- _What needs to be done_
The reply consists of one number only: how many lines in the listing below contain the word "agent".

── Supplied data

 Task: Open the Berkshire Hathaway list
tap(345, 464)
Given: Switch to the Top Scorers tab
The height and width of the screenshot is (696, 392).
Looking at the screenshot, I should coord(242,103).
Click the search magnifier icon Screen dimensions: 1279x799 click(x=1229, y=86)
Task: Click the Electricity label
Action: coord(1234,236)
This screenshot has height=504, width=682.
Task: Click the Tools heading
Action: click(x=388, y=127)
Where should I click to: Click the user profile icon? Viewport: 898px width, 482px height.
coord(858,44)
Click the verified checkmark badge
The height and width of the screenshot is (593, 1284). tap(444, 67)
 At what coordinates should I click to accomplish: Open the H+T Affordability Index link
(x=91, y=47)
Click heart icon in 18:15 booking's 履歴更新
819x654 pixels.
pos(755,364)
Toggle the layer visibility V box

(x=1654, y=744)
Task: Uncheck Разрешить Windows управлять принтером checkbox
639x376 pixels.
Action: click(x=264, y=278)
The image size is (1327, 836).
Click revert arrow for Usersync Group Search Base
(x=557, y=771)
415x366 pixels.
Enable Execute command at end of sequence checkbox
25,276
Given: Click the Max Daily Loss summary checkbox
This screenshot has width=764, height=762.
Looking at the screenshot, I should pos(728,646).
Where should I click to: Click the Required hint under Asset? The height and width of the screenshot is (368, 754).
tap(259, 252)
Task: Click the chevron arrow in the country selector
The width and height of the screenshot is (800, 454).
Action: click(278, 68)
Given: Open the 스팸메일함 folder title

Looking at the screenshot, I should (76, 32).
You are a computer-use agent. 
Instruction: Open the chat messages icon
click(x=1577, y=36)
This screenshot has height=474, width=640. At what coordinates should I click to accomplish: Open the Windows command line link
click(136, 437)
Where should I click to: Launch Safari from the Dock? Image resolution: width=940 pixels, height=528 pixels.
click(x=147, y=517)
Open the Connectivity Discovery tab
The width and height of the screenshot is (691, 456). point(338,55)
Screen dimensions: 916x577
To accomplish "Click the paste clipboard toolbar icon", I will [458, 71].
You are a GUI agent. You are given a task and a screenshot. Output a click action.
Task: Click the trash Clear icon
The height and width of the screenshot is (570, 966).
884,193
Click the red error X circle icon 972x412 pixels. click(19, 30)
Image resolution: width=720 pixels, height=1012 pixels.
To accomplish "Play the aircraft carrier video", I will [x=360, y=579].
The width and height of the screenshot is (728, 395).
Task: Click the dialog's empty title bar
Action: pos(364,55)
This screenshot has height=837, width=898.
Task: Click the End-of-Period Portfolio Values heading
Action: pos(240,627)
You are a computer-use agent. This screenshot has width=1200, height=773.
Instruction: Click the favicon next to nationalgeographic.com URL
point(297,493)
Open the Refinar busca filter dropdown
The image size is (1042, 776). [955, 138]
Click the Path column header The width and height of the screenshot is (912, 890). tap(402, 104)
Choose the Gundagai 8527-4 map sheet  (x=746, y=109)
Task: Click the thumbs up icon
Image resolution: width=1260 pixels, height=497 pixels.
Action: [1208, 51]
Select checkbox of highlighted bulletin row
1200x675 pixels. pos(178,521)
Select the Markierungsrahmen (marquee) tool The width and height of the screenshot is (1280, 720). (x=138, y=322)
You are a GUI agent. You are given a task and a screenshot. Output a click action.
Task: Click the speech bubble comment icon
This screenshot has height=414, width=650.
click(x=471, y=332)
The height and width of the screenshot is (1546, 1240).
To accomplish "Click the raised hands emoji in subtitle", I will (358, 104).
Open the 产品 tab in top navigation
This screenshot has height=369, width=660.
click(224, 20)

────

- _Solution to this problem_
4